I set up the data array with:
$new = array(
array('a' => 1,
'b' => 2),
array('a' => 3,
'b' => 4),
array('a' => 5,
'b' => 6),
);
Calling it like so:
valuelist($new, 'b');
to produce:
Array
(
[0] => 2
[1] => 4
[2] => 6
)
And the average function time was about 2.1894 E-6 seconds.
However, PHP 5.5 introduced us to the array_column
function! And it happens to do exactly what you want! Yipee!
We can do a big swap-out, and come up with this:
function valuelist($array, $array_column) {
return array_column($array, $array_column);
}
Now when we do the 50k calls, we learn that now the average function time is about 2.6226 E-10 seconds.
However, there is a little overhead due to the user function applied over top of the built-in function.
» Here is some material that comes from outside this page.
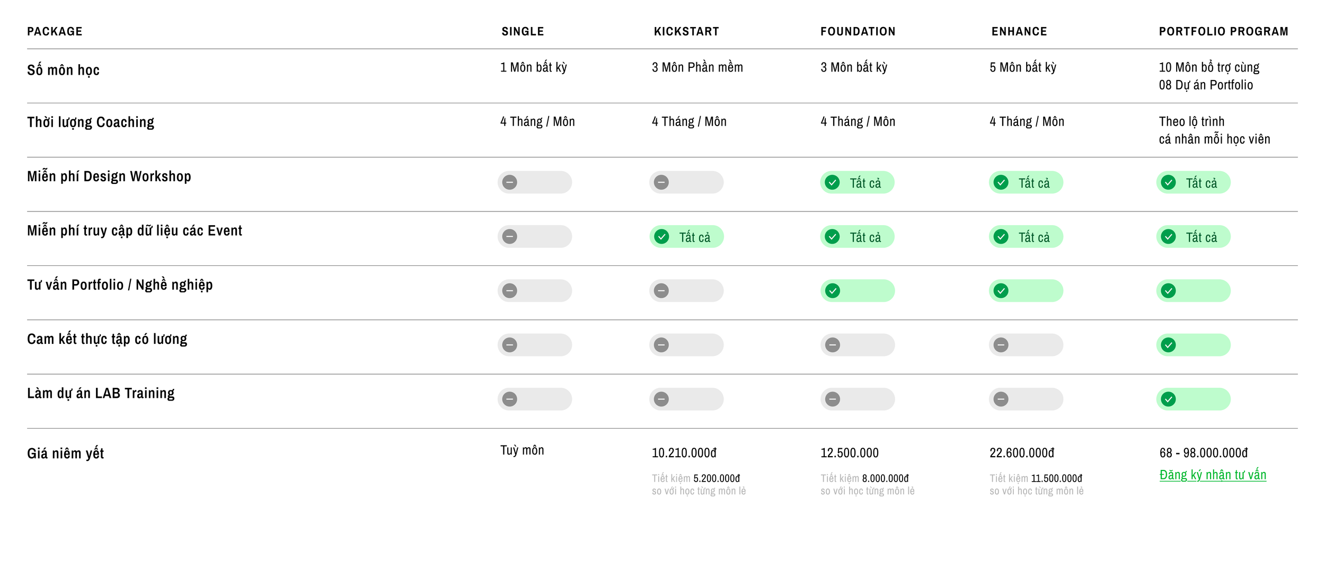Screen dimensions: 1325x569
Task: Click the 'Giá niêm yết' row label
Action: (65, 454)
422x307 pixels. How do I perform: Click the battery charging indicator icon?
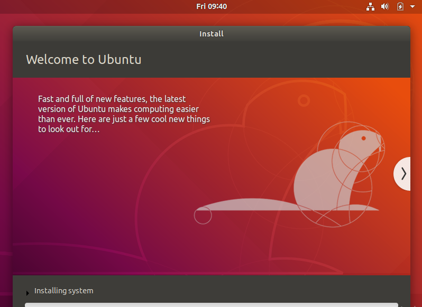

By just calling array_column
without the function does reduce the processing time, but by an amount so small it's hard to even say it's an amount! Just for the sake of cleanliness, I'd remove the user function anyways.
Don't tell me that's not an improvement!
However, without this function, I was unable to get a faster execution. I tried array_filter
, array_map
, and array_walk
. Using use
for the closure, as that proved faster than array_map
's third parameter.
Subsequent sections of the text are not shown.